Did I know when I picked up Absalom, Absalom that the Guinness record for longest sentence in literature belonged to that book (at 1,288 words)? No, I did not. I just thought it would be a good book to get lost in and forget about my recovery. Instead, I got lost in a single sentence, and it wasn't the longest one. At some point I realized I'd read the same sentence about 50 times and still had no clear grasp of what was happening in the story.

So much for Faulkner, but I soon found that I couldn't really read anything during my recovery. So I watched a lot of movies. I'd often wake up and not be able to get back to sleep, so I'd switch on the TV, but there was a conundrum: I wasn't really awake, and I was clouded by painkillers. I didn't want to "waste" a good movie on a muddied mind that wouldn't be able to catch or remember the finer details of what I'd seen, and, anyway, what I really wanted was to get back to sleep. So I needed to watch something that would distract me, that I wouldn't mind not remembering clearly, and that I wouldn't get emotionally or intellectually invested in so that, maybe, I would just be able to fall back asleep.

Scrolling through the options available on Netflix, I came across a little B movie from 1989 called Nightwish.
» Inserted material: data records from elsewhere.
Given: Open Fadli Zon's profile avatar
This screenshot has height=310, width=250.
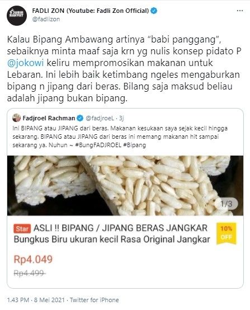Looking at the screenshot, I should pos(17,16).
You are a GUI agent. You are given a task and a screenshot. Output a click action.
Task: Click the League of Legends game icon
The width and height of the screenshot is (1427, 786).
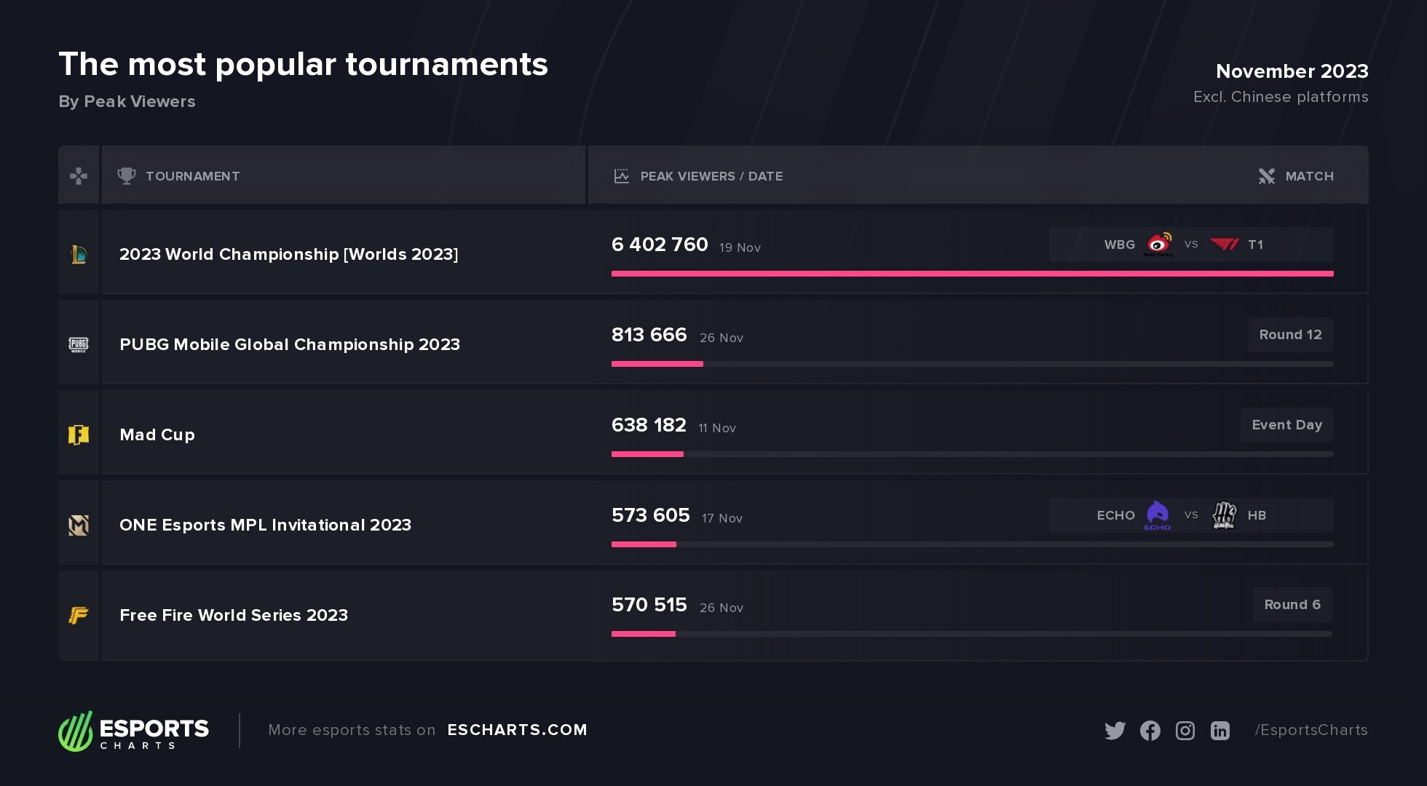[79, 254]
How appropriate! Here I was, in the middle of the night, wishing I could fall back to sleep. The poster looked like this:

Perfect. No way was I going to get emotionally or intellectually invested in this, and if I forgot it, maybe that would be for the best. I settled in and started watching.
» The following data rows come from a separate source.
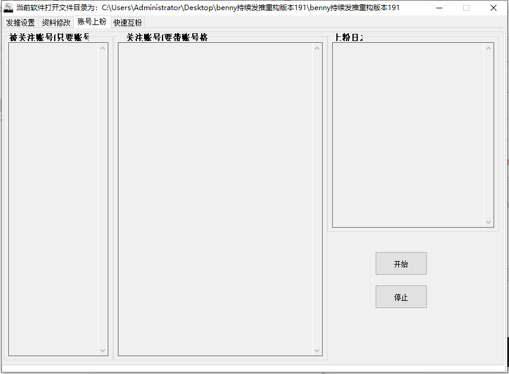Viewport: 509px width, 374px height.
Task: Switch to the 快速互粉 tab
Action: [127, 23]
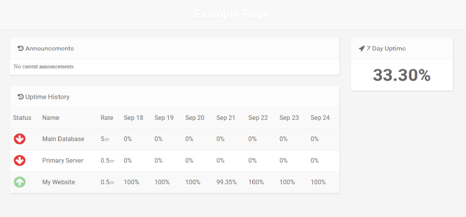
Task: Click the red down status icon for Main Database
Action: tap(20, 139)
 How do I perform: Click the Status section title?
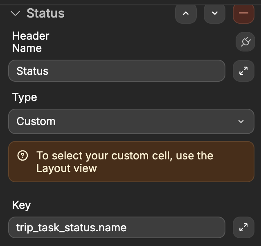(x=45, y=13)
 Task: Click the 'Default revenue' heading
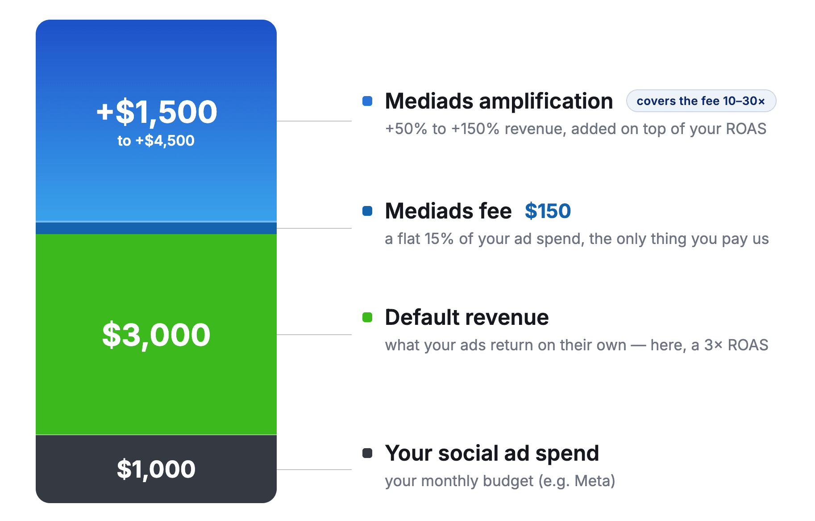(x=467, y=317)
And that's how this all got started.

*****

Nightwish is a 1980s B-movie cornucopia. Zombies? Check. Ectoplasmic ghost-snake-things? Yep. Prom night horror? That's your appetizer. Texas Chainsaw Massacre-style corpse chunks? Um, yeah, don't open that fridge. Mad scientist? Oh, is he ever. Sadistic assistant who refers to himself in the 3rd person? "Sometimes Stanley gets to keep a souvenir." Snip! Haunted house with sad little child ghost? Yes, I think we can give you about 30 seconds' worth (and absolutely no more). Scary German Shepherd with threateningly, er, wagging tail? Grrrrrr. Aliens who use humans for food and/or breeding hosts? "He didn't bleed -- he was an alien! Bugs came out instead of blood!" Yes, I think we've got you covered.

It's okay, sad little ghost kid: We feel the same way.
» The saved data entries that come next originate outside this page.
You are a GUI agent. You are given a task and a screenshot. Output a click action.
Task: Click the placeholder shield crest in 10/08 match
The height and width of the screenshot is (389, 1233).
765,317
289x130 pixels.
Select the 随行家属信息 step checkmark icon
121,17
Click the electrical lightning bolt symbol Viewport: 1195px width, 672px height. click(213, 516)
Spoilers from this point on:

The main conceit of Nightwish is that almost all of it is a dream. We open with a young woman trying to escape the prom night zombie horror, but just as she's cornered by a zombie, she wakes up in a sensory deprivation bath, electrodes taped to her head and an angry voice commanding, "Complete your assignment, dammit!" It turns out that the woman is a grad student named Donna (played by Elizabeth Kaitan), and she's participating in dream studies while under observation by her fellow grad students and the Professor. The Professor wants his students to follow their dreams through to visualize their own deaths. None of them has been able to do this yet, and he's frustrated that they're not getting it. He tells them, "All of you must learn to accept the idea of death -- that moment when the Grim Reaper's cold mouth presses against yours. You must welcome death, out of curiosity. I'll soon have you all strong enough to face anything. Now, who's next?"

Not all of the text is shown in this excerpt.